I took a moment to let this sink in. Of course, she was right—my analytical, problem-solving approach had missed a deeper layer. Again. The truth was that I too felt the same connection, but maybe due to willful blindness or self-preservation, I had pushed it down.
Seeking to lighten the mood, we then shared a laugh about the day we found the giant mirror in question. We had only just moved to London. Our firstborn was eight weeks old. We were overwhelmed. Me in a new job. Her as a new mother. And far from the comfort of family and friends.
Throughout our marriage, we have accumulated the most meaningful items we own in the same way—both of us sensing, often irrationally, that we had to have them. That is what happened with the mirror. We both spotted it at the same time and immediately decided to buy it. It wasn’t practical.

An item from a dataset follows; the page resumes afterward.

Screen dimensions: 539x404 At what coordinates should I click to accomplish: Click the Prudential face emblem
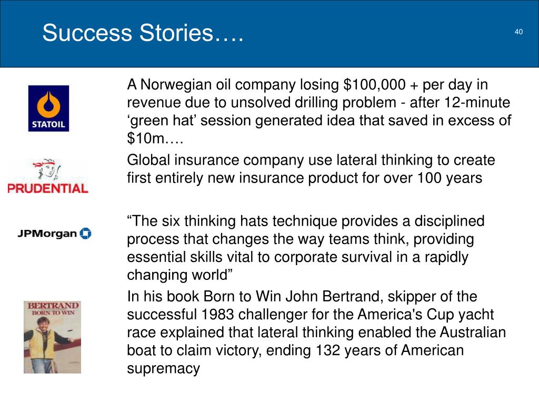(x=47, y=169)
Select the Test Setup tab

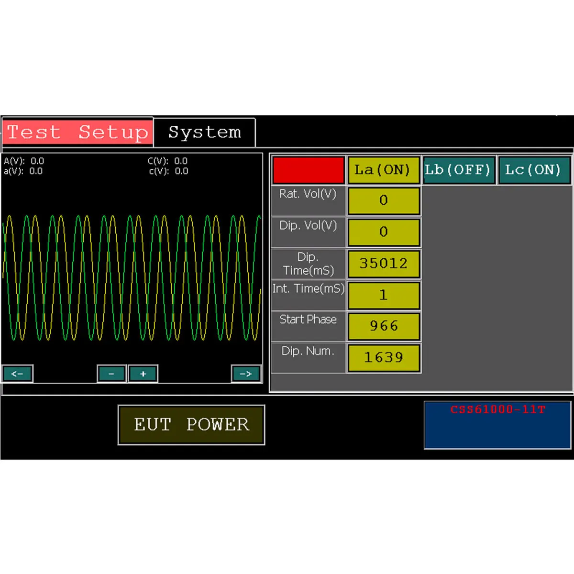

We couldn’t really afford it and barely had enough dishes and silverware, much less a table to eat on, but for some reason, we thought it was a good idea to buy a mirror big enough to cover the main wall of our tiny flat.
That story made us both realize what our reactions during the inspection were really about. It was never about the specific items. It was the sudden recognition that a home is not made a “home” by what we attach to the walls. Instead, it unfolds from the life lived inside it—the daily moments that seem so unremarkable while they are happening but become loaded with meaning in hindsight. And of course, these memories are worth fighting for.
We eventually arrived at an agreement. We were allowed to keep the mirror, a small wall light, the pot rack, and one of the light fixtures. But not the coat rack.
It is not ideal. Of course, it is not the end of the world. We are okay. And we will carry those memories with us. But it does sting.
Were we too attached to these items? Should we have mustered some sort of Buddhist sense of non-attachment? Maybe such a posture would have saved us some heartache. But life involves loss, and therefore pain. Remaining completely unattached to everything doesn’t seem all that helpful. Attachment is an essential part of a full life, even when it hurts.
This is what my wife intuitively recognized in the items and why she fought so hard to keep them—not to reclaim the objects themselves but to cling to the memories. It was an important reminder. The transactional rationalist in me can always buy another coat rack. But I cannot buy back the memories.




Important reminder to try and live without attachments, but not without empathy.